# Textauszug

%%

Jemand ne Idee wie man sich ev mal findet
Da zumindest A rel früh startet (9h) dürften wir ja gg 12h fertig ( in jeder Beziehung ) sein.


----------



## zestyfied (31. Mai 2012)

Hallo,

ich fahre offiziell für das Team von GIRLSRIDETOO......
bis Sonntag!


----------



## chayenne06 (1. Juni 2012)

@Zestyfied: hab deine startnummer entdeckt


----------



## MTB-News.de




----------



## zestyfied (1. Juni 2012)

[email protected]...... ui...muss ich wohl auch mal suchen gehen


----------



## Tatü (1. Juni 2012)

Ich wünsch euch viel Spaß am Tegernsee


----------



## chayenne06 (1. Juni 2012)

@Tatü:
wieso fährst du ned mit? 
und wann klappts mal mit ner gemeinsamen tour?


----------



## Frau Rauscher (1. Juni 2012)

Zesty: sehen wir uns viell schon morgen bei der strekenbesichtigung mit den Girls Ride too? Ich habe vor dazusein


----------



## wintergriller (1. Juni 2012)

%%

# Einträge

%%

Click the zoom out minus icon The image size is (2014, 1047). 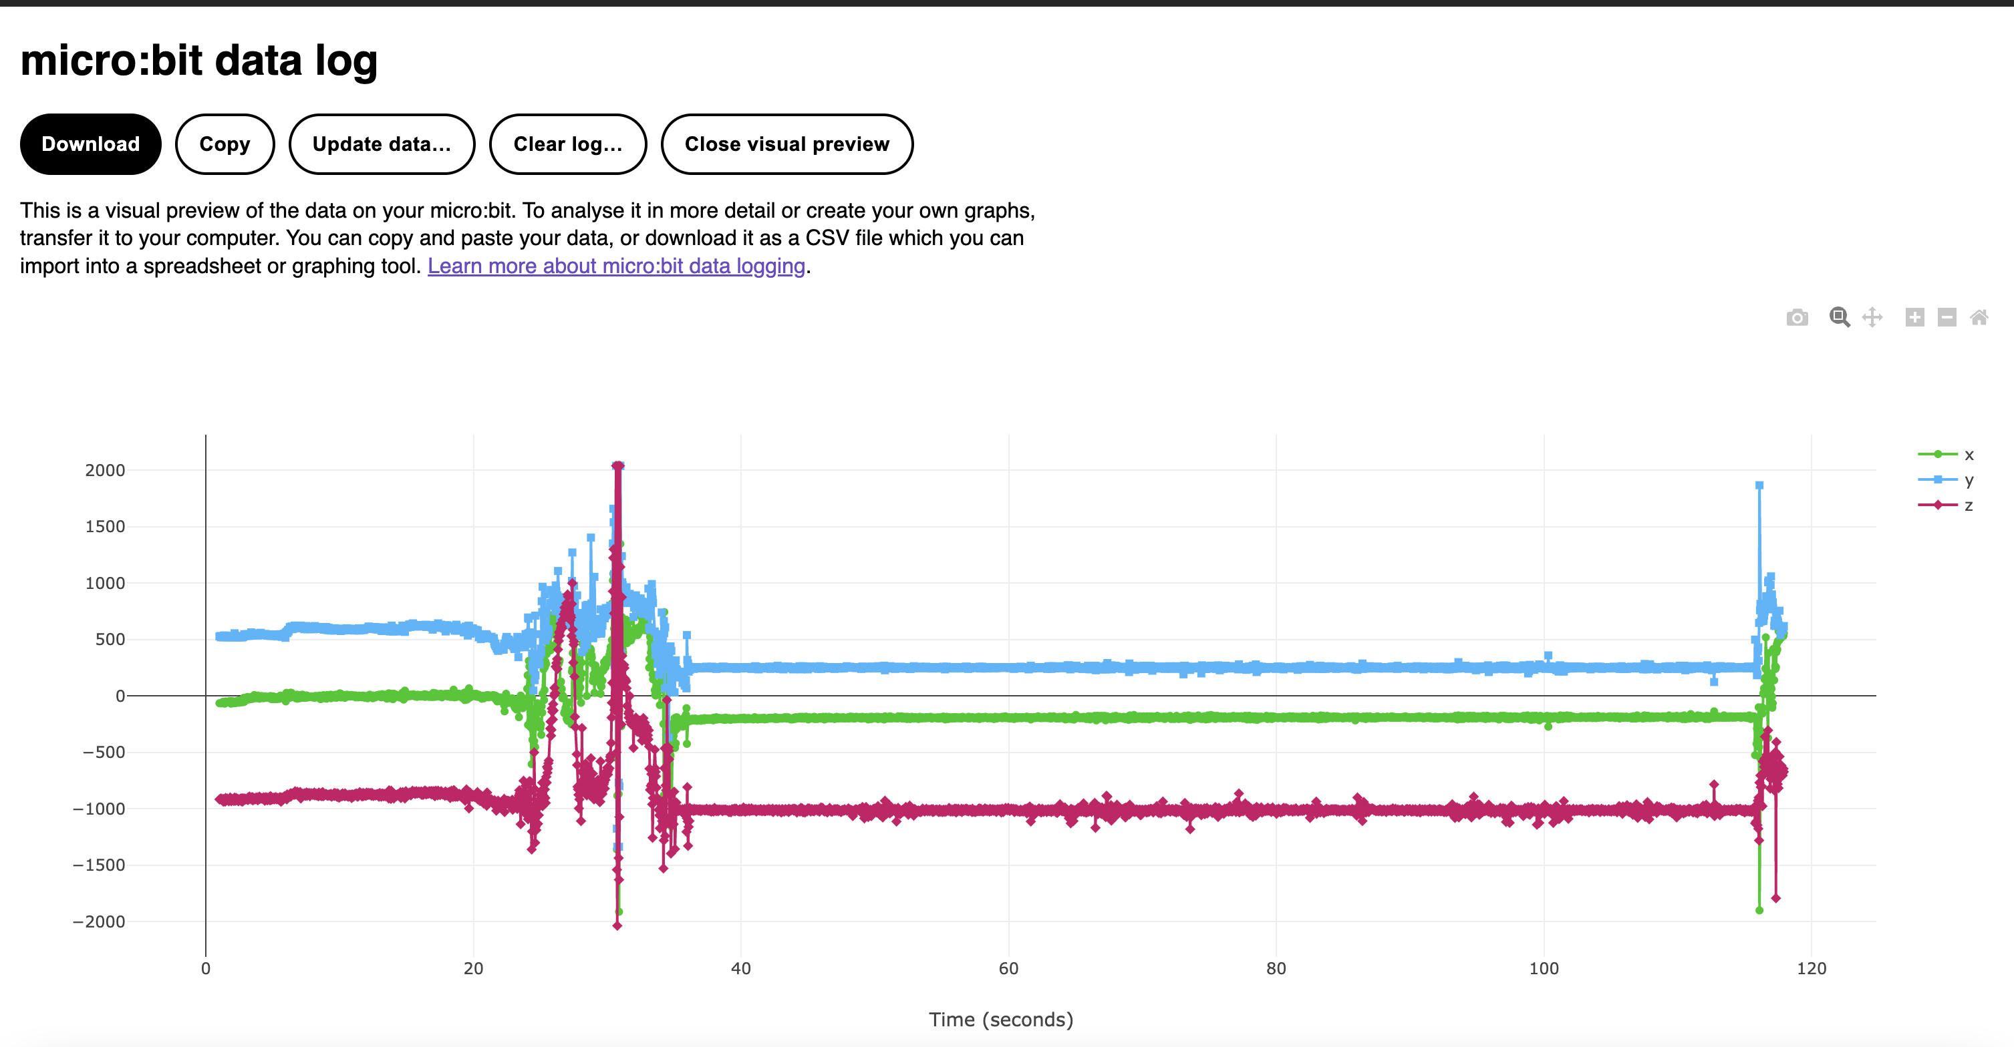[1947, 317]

%%
%%

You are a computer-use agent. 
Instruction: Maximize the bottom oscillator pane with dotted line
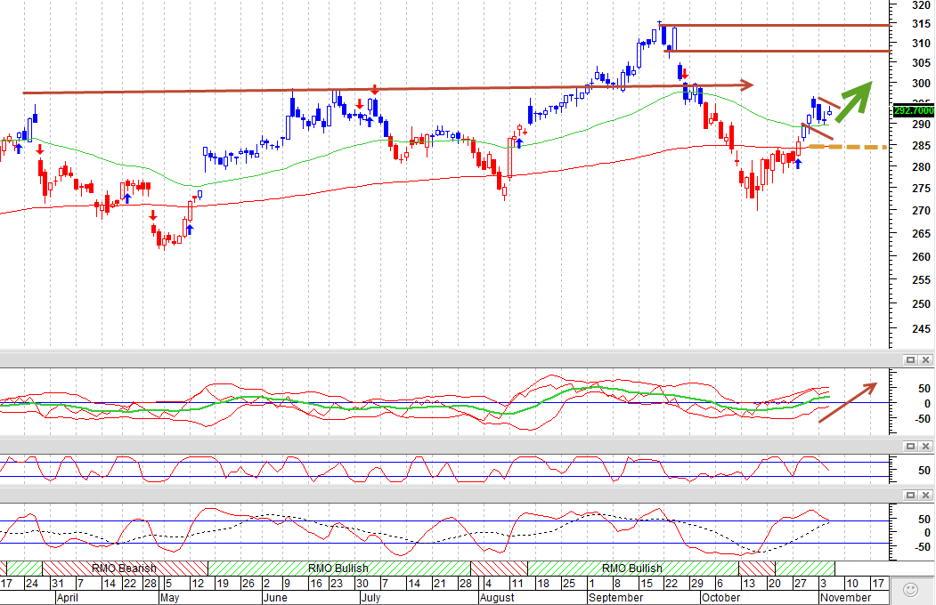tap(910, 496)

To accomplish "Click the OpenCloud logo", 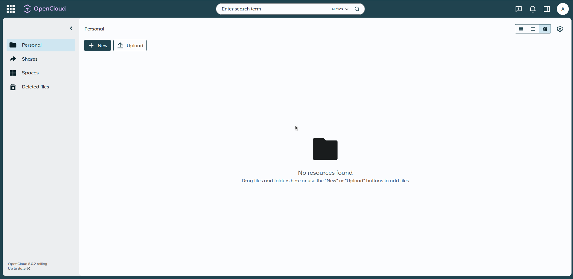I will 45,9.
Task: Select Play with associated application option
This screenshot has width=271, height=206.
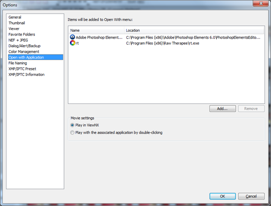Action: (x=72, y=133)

%%

# Zu lösende Aufgaben
1 > Übersetze den Satz „Ich wünsch euch viel Spaß am Tegernsee“ aus dem Textauszug ins Englische.
2 > Für welches Team fährt zestyfied laut dem Textauszug offiziell?
Die Einträge stammen aus einer anderen Quelle als der Textauszug.

# Lösungen der Aufgaben
1 > I wish you all lots of fun at Tegernsee.

2 > Für das Team von GIRLSRIDETOO.